S.E.M. José Mauricio Bustani : Grâce à l’action du gouvernement du Président Lula, des secteurs prioritaires tels que l’éducation, l’assainissement, les infrastructures, le logement et les transports ont enregistré des progrès significatifs. L’économie a été gérée de façon habile. La croissance économique a atteint les meilleurs niveaux de ces 30 dernières années, de façon solide, constante, et accompagnée de réalisations sur le plan de l’intégration sociale.
Le Président Lula a prêté une attention toute particulière aux questions sociales. Depuis son premier mandat, la priorité a été mise sur la lutte conte la faim et la pauvreté, l’amélioration des conditions de vie de la population, et la gestion des emplois et des salaires. L’un des programmes les plus réussis est le Bolsa Família (« Bourse-famille »). Il s’agit d’un programme de transfert direct d’argent sous certaines conditions, qui a bénéficié à environ 40 millions de personnes en situation d’extrême pauvreté. Le programme est l’un des piliers de la stratégie Fome Zero (« Faim zéro »), lancée par le président Lula, dont l’objectif est d’assurer le droit à une alimentation adéquate en contribuant à l’éradication de la pauvreté.
Les résultats sont déjà visibles : entre 2002 et 2007, le pourcentage de personnes en situation de pauvreté a diminué de 43,5% à 30,3%. En outre, la chute des inégalités s’est accélérée au cours de la même période. Le Brésil a déjà rempli l’objectif assigné dans le cadre des Objectifs du millénaire (ODM) des Nations unies, de réduire de moitié le nombre de personnes vivant en situation d’extrême pauvreté.
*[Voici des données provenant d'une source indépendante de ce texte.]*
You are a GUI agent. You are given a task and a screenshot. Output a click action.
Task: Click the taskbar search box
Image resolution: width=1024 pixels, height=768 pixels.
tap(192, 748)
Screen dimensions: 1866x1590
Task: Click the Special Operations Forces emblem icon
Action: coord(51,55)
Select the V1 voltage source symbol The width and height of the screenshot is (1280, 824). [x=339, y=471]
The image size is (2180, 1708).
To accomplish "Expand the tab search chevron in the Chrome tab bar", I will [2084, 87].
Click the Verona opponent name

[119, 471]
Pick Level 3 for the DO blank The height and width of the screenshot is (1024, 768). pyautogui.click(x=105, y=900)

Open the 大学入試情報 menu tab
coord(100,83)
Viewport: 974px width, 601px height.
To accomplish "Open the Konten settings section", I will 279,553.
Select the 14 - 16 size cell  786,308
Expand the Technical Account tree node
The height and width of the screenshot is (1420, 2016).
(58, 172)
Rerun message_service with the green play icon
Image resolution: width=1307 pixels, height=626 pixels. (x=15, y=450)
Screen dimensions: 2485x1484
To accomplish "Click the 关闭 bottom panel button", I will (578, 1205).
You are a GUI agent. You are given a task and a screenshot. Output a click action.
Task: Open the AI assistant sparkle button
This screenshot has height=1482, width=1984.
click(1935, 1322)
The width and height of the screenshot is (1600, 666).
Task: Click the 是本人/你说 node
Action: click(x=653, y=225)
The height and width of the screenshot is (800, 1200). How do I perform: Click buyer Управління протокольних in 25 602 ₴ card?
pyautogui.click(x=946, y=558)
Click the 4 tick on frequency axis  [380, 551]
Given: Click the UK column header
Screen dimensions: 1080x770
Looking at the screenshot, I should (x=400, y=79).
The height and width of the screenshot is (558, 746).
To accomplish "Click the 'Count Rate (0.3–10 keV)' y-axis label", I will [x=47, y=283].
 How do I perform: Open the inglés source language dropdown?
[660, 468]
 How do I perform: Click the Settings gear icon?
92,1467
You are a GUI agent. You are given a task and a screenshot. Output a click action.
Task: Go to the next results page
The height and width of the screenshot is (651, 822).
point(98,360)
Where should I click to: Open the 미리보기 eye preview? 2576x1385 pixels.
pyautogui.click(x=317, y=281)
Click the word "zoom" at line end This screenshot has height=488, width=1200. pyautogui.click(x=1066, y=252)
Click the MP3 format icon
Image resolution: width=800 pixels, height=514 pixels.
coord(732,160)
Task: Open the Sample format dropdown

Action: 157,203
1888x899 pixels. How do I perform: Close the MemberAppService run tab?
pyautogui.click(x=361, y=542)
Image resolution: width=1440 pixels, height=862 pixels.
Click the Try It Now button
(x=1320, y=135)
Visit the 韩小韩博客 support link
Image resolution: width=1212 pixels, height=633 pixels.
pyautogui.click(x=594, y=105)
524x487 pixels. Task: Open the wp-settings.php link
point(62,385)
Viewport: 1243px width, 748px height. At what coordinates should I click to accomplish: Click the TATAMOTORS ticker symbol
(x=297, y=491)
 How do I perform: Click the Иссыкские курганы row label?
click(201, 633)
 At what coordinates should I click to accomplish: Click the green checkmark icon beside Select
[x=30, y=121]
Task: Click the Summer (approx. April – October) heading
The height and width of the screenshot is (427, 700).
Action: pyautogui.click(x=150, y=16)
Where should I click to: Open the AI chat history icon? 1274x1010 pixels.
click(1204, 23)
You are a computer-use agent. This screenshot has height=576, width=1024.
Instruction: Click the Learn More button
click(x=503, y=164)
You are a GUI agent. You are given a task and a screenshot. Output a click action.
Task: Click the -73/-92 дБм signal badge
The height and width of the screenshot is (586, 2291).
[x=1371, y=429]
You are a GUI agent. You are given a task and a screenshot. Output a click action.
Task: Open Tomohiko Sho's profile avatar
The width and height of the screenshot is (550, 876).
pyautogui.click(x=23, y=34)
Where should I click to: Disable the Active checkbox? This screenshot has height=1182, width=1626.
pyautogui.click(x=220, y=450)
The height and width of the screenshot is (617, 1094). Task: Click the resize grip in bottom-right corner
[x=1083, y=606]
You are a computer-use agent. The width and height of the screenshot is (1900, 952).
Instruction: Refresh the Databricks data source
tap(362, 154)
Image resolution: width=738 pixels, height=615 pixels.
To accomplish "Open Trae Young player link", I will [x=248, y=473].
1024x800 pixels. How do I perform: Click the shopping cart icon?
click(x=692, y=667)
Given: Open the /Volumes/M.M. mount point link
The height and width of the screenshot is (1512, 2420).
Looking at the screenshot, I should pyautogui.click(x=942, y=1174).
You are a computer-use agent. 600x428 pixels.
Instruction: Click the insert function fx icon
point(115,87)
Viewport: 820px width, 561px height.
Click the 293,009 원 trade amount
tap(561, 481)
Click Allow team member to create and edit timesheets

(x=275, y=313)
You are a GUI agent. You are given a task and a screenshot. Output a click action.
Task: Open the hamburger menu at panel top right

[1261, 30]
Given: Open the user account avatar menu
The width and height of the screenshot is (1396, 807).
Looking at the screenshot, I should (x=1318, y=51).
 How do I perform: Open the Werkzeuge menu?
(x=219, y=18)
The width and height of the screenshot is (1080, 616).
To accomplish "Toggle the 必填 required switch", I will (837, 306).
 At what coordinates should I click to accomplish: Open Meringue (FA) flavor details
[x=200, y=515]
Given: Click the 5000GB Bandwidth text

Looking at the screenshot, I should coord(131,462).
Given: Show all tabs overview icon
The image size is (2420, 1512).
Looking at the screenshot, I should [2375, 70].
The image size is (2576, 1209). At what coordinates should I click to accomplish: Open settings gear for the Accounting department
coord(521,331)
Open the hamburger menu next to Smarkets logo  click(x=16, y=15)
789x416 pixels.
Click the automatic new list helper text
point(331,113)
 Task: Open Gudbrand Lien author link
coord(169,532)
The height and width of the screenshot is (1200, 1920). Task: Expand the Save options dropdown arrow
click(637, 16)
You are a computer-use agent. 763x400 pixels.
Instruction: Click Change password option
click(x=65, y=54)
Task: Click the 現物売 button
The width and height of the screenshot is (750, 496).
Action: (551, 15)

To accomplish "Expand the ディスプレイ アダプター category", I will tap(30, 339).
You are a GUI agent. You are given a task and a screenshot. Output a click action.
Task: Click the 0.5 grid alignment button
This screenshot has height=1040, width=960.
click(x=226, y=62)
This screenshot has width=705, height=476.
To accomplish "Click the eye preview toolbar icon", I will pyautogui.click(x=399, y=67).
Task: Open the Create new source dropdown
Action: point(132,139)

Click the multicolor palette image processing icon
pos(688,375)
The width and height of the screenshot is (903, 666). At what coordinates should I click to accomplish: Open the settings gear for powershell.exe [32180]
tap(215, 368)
L.L.D. : Centré sur la mise en œuvre du « Plan d’accélération pour la croissance » (PAC), le programme d’action du gouvernement prévoit notamment de consolider les infrastructures brésiliennes. Dans quels domaines est-il prévu d’accentuer cet effort ? Quels dispositifs ont-ils été mis en place pour attirer les investissements étrangers ?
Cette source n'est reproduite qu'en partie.